Livv
Décisions

CA Paris, Pôle 6 - ch. 10, 5 juin 2025, n° 22/05326

PARIS

Arrêt

Autre

CA Paris n° 22/05326

5 juin 2025

Copies exécutoires REPUBLIQUE FRANCAISE

délivrées le : AU NOM DU PEUPLE FRANCAIS

COUR D'APPEL DE PARIS

Pôle 6 - Chambre 10

ARRET DU 05 JUIN 2025

(n° , 6 pages)

Numéro d'inscription au répertoire général : N° RG 22/05326 - N° Portalis 35L7-V-B7G-CFX5D

Décision déférée à la Cour : Jugement du 11 Avril 2022 -Conseil de Prud'hommes - Formation paritaire de CRETEIL - RG n° F21/00240

APPELANTE

Madame [M] [C]

CHEZ INSER-ASAF [Adresse 1]

[Localité 5]

Représentée par Me Marilyn GATEAU, avocat au barreau de PARIS, toque : D0555

INTIMEES

E.U.R.L. EURL DOM 03 Prise en la personne de son représentant légal domicilié en cette qualité audit siège

[Adresse 4]

[Localité 8]

S.E.L.A.R.L. JSA SELARL JSA es qualité de Mandataire Ad Hoc de la société DOM 03

[Adresse 3]

[Localité 7]

Représentée par Me Nathalie CHEVALIER, avocat au barreau de VAL-DE-MARNE, toque : PC143

Association AGS CGEA ILE DE FRANCE EST pris en la personne de son représentant légal

[Adresse 2]

[Localité 6]

Représentée par Me Jean-charles GANCIA, avocat au barreau de PARIS, toque : T07

COMPOSITION DE LA COUR :

En application des dispositions des articles 805 et 907 du code de procédure civile,

l'affaire a été débattue le 05 Mars 2025, en audience publique, les avocats ne s'y étant pas opposés, devant Madame Véronique BOST, Conseillère de la chambre, chargée du rapport

Ce magistrat a rendu compte des plaidoiries dans le délibéré de la Cour, entendu en son rapport, composée de :

Madame Gwenaelle LEDOIGT, Présidente de la chambre

Madame Carine SONNOIS, Présidente de la chambre

Madame Véronique BOST, Conseillère de la chambre

Greffier : lors des débats : Mme Sonia BERKANE

ARRET :

- contradictoire

- mis à disposition de l'arrêt au greffe de la Cour, les parties en ayant été préalablement avisées dans les conditions prévues au deuxième alinéa de l'article 450 du code de procédure civile, prorogé jusqu'à ce jour .

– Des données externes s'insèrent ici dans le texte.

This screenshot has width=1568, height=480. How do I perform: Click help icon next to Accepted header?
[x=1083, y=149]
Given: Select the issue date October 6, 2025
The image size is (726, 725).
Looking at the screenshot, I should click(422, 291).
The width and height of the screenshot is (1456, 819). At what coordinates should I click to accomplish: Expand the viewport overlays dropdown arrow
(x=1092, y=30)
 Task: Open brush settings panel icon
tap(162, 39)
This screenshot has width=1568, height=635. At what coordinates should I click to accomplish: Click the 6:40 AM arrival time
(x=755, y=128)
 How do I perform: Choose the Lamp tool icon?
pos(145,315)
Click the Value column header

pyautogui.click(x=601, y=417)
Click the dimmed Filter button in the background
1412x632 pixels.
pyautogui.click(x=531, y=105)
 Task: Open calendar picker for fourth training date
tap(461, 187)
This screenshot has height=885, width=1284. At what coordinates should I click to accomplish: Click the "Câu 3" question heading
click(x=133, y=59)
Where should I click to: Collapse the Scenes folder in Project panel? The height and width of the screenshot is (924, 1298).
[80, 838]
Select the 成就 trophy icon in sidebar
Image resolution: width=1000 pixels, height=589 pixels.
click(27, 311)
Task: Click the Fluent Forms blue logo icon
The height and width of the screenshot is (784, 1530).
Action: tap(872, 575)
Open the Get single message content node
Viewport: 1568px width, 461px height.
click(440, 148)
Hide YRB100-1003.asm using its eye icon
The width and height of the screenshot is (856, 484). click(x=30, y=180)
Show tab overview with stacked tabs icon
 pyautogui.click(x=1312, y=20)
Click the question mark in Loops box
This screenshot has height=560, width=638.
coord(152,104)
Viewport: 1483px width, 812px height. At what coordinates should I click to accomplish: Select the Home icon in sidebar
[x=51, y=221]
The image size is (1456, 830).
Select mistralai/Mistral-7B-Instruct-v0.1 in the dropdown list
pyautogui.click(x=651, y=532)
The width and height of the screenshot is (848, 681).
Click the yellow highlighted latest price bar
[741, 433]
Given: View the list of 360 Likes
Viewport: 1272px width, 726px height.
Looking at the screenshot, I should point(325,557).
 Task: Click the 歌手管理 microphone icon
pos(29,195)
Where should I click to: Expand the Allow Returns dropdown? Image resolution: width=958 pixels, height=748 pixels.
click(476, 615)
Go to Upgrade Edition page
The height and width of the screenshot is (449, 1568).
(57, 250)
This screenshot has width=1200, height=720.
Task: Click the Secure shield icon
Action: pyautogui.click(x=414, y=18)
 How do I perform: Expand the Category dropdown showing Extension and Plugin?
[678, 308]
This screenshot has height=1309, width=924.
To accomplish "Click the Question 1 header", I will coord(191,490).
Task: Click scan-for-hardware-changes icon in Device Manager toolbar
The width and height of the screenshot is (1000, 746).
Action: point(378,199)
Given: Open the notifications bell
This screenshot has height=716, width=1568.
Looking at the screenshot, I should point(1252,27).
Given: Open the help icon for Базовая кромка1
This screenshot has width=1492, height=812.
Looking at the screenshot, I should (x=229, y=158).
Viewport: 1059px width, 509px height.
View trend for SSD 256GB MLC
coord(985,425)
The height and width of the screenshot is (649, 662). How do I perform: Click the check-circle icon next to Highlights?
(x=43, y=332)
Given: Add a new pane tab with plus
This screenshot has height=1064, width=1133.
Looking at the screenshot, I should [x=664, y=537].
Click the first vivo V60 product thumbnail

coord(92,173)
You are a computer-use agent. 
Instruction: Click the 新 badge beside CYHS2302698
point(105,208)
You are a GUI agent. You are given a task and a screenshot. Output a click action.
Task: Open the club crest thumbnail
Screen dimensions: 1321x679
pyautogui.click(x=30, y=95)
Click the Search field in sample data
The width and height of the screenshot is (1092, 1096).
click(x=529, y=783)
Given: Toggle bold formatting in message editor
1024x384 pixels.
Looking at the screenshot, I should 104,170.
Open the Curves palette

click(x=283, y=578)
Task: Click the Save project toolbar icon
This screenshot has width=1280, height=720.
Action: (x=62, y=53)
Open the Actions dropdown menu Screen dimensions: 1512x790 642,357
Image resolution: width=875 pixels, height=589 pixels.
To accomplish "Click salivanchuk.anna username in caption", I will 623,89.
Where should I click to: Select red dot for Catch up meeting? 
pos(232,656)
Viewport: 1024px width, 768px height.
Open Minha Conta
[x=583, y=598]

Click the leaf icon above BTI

- signé par Madame Gwenaelle LEDOIGT, Présidente de la chambre et par madame Sonia BERKANE,Greffière, à laquelle la minute de la décision a été remise par le magistrat signataire.

EXPOSE DU LITIGE

Par jugement en date du 5 juillet 2017, le tribunal de commerce de Créteil a prononcé la liquidation judiciaire de la société DOM 03. La SELARL JSA a été nommée en qualité de liquidateur.

Mme [C] expose avoir été embauchée par la société DOM 03 par contrat à durée indéterminée du 24 octobre 2017 en qualité d'aide-ménagère.

La convention collective applicable est celle de l'aide à domicile.

Par jugement en date du 7 février 2018, le tribunal de commerce de Créteil a prononcé la clôture de la procédure pour insuffisance d'actif.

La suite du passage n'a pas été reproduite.